Seed starters have to figure out how to make seeds germinate and it starts with reading the seed packets. It’s sometimes hard to understand the backs of packets, and they don’t always tell you everything you need to know. In my opinion, to get optimal germination you have to know its light/depth needs and the right temperature. But there are other important details that won’t be obvious to a beginner. Such as, some seeds need to be scarified, or frozen or chilled a few times, before they will germinate. Seed starting is like a magic spell - plant 1” deep, in soil 72 degrees warm, keep moist, expose to light and voila! In 3-4 days a plant will appear!
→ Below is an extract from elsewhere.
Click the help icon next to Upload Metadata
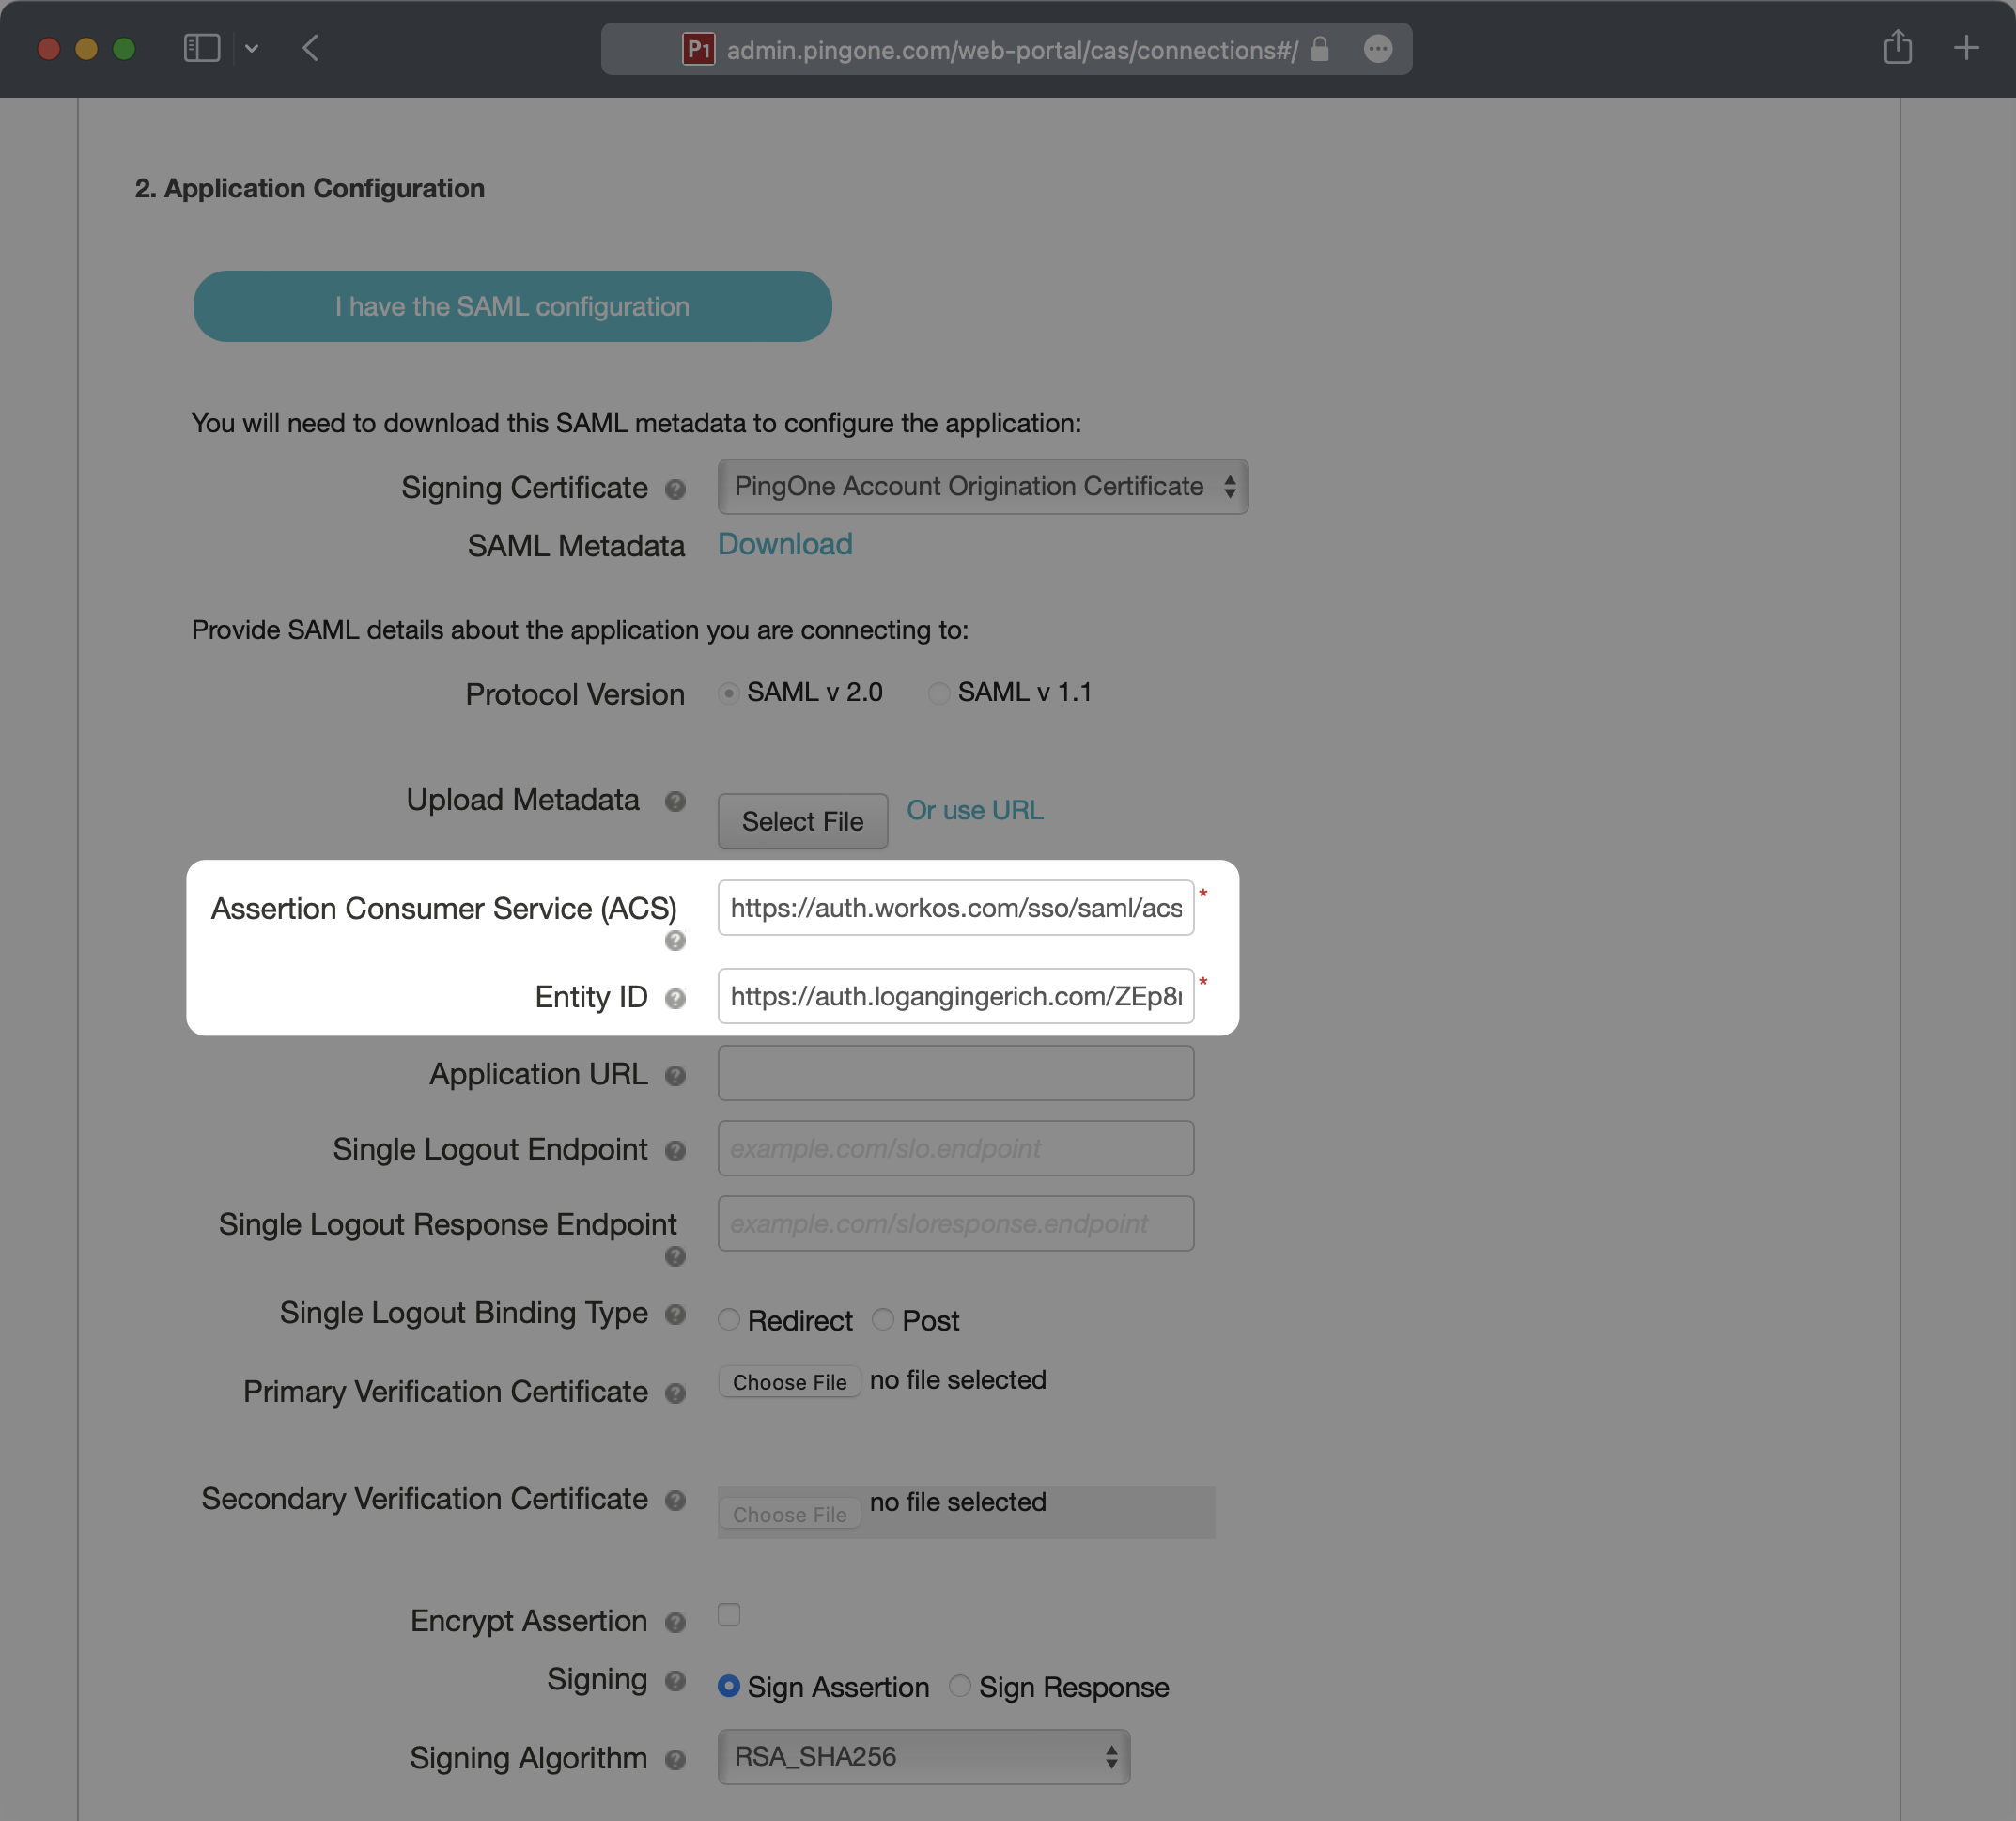The height and width of the screenshot is (1821, 2016). point(675,801)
The best part of seed starting, in my opinion, is the germination. Seeds are so mysterious, they’re enigmas. These little stones, particles, dust, when placed in soil in the right conditions, turn into plants. The spark of green life that pokes up from the soil always fills me with joy. And then they grow into amazing plants, all different. One of the annuals that I grow yearly is the Tithonia. It goes from a seed the size of a sunflower seed to 7 feet tall and wide with hundreds of orange flowers, in one season. And hummingbirds, butterflies, bees, and birds love it (and rodents too, but that’s another story).
One of the things I love so much about plants is their logical nature. There are physical variations in the environment and they react and adapt to those variations in predictable ways. Certain plants without enough light grow thin and stretched out. Other ones love it and grow thick and lush. Some plants thrive in a puddle, others instantly rot. They are in tune with the physical world, following light, water, geological conditions, their niche. And if you get even deeper, pants form communities with others species of plants. They create conditions that other plants adapt to.
Plants are also fascinating because of their connections to other species, including us. In all domesticated plants, there is a long history of human selection. People have been genetically manipulating plants for millennia. Who was the first person who figured this out, or was our species born with this ability? Did we start out unconsciously selecting some plants over others? When we collected grain, we would naturally harvest bigger over smaller, and easier to pluck than harder to pluck. And then when we planted seeds they would naturally and accidentally be the bigger and easier to pluck ones. And on it would go.
Learning more about the history of St. Brigid’s Day and Groundhog Day made me think about how these traditions and rituals travel through humanity for a very long time. People many thousands of years ago felt that this point in the cycle of year was important: lambs were being born and animals were moving around, the frozen earth started to thaw. Some birds arrive, others depart and buds swell, all the signs point to the beginning of the growing time.
Even though I am sitting in the most luxurious man made environment, indoor plumbing, central heating, electric lights, refrigerator, supermarkets, modern medicine, even though civilized humans have long denied their connection to the natural world, we still feel these tides. Me and many, many other gardeners have been stimulated to get their seeds together and if not actually start them, certainly think about when to start them (and what to grow - oh what to grow!). It is a quietly joyful time, the world is filled with so much possibility.